Excerpt to read:
--- --- ---

On the other hand, Qwen 3 8B evaluated under the FSL approach (See Fig. 8) mitigates this collapse slightly by diversifying predictions and partially recovering minority classes. However, the model exhibits a strong tendency to confuse homophoby-related instances, transphoby, sage, misogyny and racism are collapse into the homophoby class. Conversely, homophoby is often confused with transphoby, racism and misogyny, indicating that the boundaries between these closely related classes remain blurred, even with FS prompting. Furthermore, safe expressions continue to pose challenges, being misclassified as homophoby, racism or transphoby, reflecting the model’s tendency to misinterpret neutral discourse as hostile. Showing that even with a few examples, the model struggles to capture nuanced, overlapping categories, confirming that, while it helps mitigate the bias towards majority labels in multi-label hate speech detection, FS prompting does not fully resolve it.

Overall, these patterns confirm that fine-tuning with MarIA yields the most balanced and interpretable results, effectively distinguishing between related forms of hate while maintaining coverage across labels. In contrast, ZSL and FSL approaches remain limited by their tendency to merge semantically close or underrepresented classes into majority ones, highlighting that, while FS prompting reduces some of the fragility observed in ZSL, it does not match the balanced performance of fine-tuned models, thus underscoring the necessity of supervised fine-tuning for robust multi-label hate speech detection.

5  Discussion

The comparative evaluation revealed a clear trade-off between the stability of supervised fine-tuning and the flexibility of ICL-based approaches. Fine-tuned Spanish encoder-only models produced the most consistent and balanced results across all tasks, achieving stable F1-scores and recall. In contrast, LLMs evaluated under the ZSL paradigm exhibited unstable behavior and poor performance, often failing to generate valid outputs despite achieving acceptable PVR values in some cases. The FSL paradigm mitigated these issues to a certain extent, yielding higher PVR and recall, particularly for simpler uni-label tasks. However, both ICL-based approaches were inadequate for handling the complexity of ordinal and multi-label classification, underscoring the importance of supervision when deploying models in high-stakes forensic or cybersecurity contexts.

For the type of speech task, the fine-tuned BETO Cased model produced the strongest overall performance, successfully distinguishing between semantically similar classes, such as hate and offensive. While ZSL approaches often collapsed minority classes and yielded unstable predictions, FSL improved recall and maintained high PVR. Mistral 7B was the most effective model using ICL-based approaches for this task. It leveraged in-context examples to recover errors; however, confusion between offensive and none persisted, and the hope class remained underrepresented.

--- --- ---

Source material:
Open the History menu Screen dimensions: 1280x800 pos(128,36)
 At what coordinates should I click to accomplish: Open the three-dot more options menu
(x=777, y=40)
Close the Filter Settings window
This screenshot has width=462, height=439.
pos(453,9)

--- --- ---

Assignment:
Name every model that the hate speech evaluation excerpt refers to by name.

Answer section:
Qwen 3 8B
MarIA
BETO Cased
Mistral 7B